COMPLETE THE FOLLOWING
a: Answer these questions from the excerpt on phenotype data outside MGI, labeling each answer (i), (ii), (iii):
(i) Which four species' data does Manteia compare?
(ii) What did Abath Neto et al. (2014) find?
(iii) How many sets of autism genes did the network of Honti et al. (2014) help to examine?
b: Reproduce verbatim the part of the excerpt on phenotype data outside MGI that opens with the words containing "Using these tools" and closes with "independent exome studies.".
c: State whether each statement below agrees with the excerpt on phenotype data outside MGI. Answer yes or no, and quote the words that decide it, labeling each answer (i), (ii), (iii).
(i) PhenomeNET 2 supports similarity-based searches over mouse, rat, and human phenotypes.
(ii) DisGeNET is cited to Hoehndorf et al. 2015.
(iii) Honti et al. (2014) built their phenotypic network from MP annotations alone.

PAGE EXCERPT
[Start of section]
Use of phenotype data outside of MGI

The Mammalian Phenotype Ontology and MGI’s phenotype annotation dataset have been incorporated into a myriad of tools used for discovery (Smith and Eppig 2012). More recently described tools and web services include MetaRanker, a web server for prioritization of common and rare frequency genetic variation data (Pers et al. 2013); Manteia, an online resource that compares embryological, expression, molecular, and etiological data from human, mouse, chicken, and zebrafish to predict the function of human genes (Tassy and Pourquié 2014); PhenomeNET 2, a system that enables similarity-based searches over a large repository of mouse, rat, and human phenotypes (Hoehndorf et al. 2015); PhenoDigm, a tool which integrates phenotype data from a variety of model organisms to identify gene candidates for human genetic diseases (Smedley et al. 2013); DisGeNET which prioritizes gene-disease associations through integrated data from expert-curated databases, text-mined data, and phenotype data from animal disease models (Pinero et al. 2015); and The Monarch Initiative which seeks to integrate biological data across multiple species for knowledge discovery (www.monarchinitiative.org).

Using these tools or other datasets derived from MGI, many research groups have discovered novel genes or pathways relevant to human disease studies. Using Manteia described above, Abath Neto et al. (2014) found multiple candidate genes for monogenic myopathies using datasets including mouse phenotypes. Honti et al. (2014) used semantic similarity of MP annotations and several other data types to develop a phenotypic network of genes. This network was then used to identify functional convergence among three sets of autism genes from independent exome studies.
[End of section]
PROVIDED DATA
[Start of section]
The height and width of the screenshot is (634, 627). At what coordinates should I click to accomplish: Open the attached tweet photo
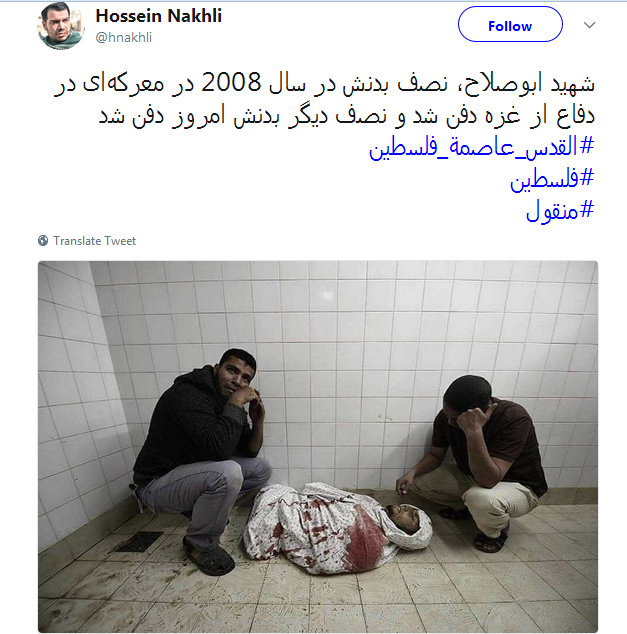coord(318,446)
[End of section]
ANSWERS TO EACH TASK
a:
(i) Human, mouse, chicken, and zebrafish.
(ii) Multiple candidate genes for monogenic myopathies.
(iii) Three sets of autism genes from independent exome studies.

b:
Using these tools or other datasets derived from MGI, many research groups have discovered novel genes or pathways relevant to human disease studies. Using Manteia described above, Abath Neto et al. (2014) found multiple candidate genes for monogenic myopathies using datasets including mouse phenotypes. Honti et al. (2014) used semantic similarity of MP annotations and several other data types to develop a phenotypic network of genes. This network was then used to identify functional convergence among three sets of autism genes from independent exome studies.

c:
(i) Yes: "PhenomeNET 2, a system that enables similarity-based searches over a large repository of mouse, rat, and human phenotypes"
(ii) No: "expert-curated databases, text-mined data, and phenotype data from animal disease models (Pinero et al. 2015)"
(iii) No: "used semantic similarity of MP annotations and several other data types to develop a phenotypic network of genes"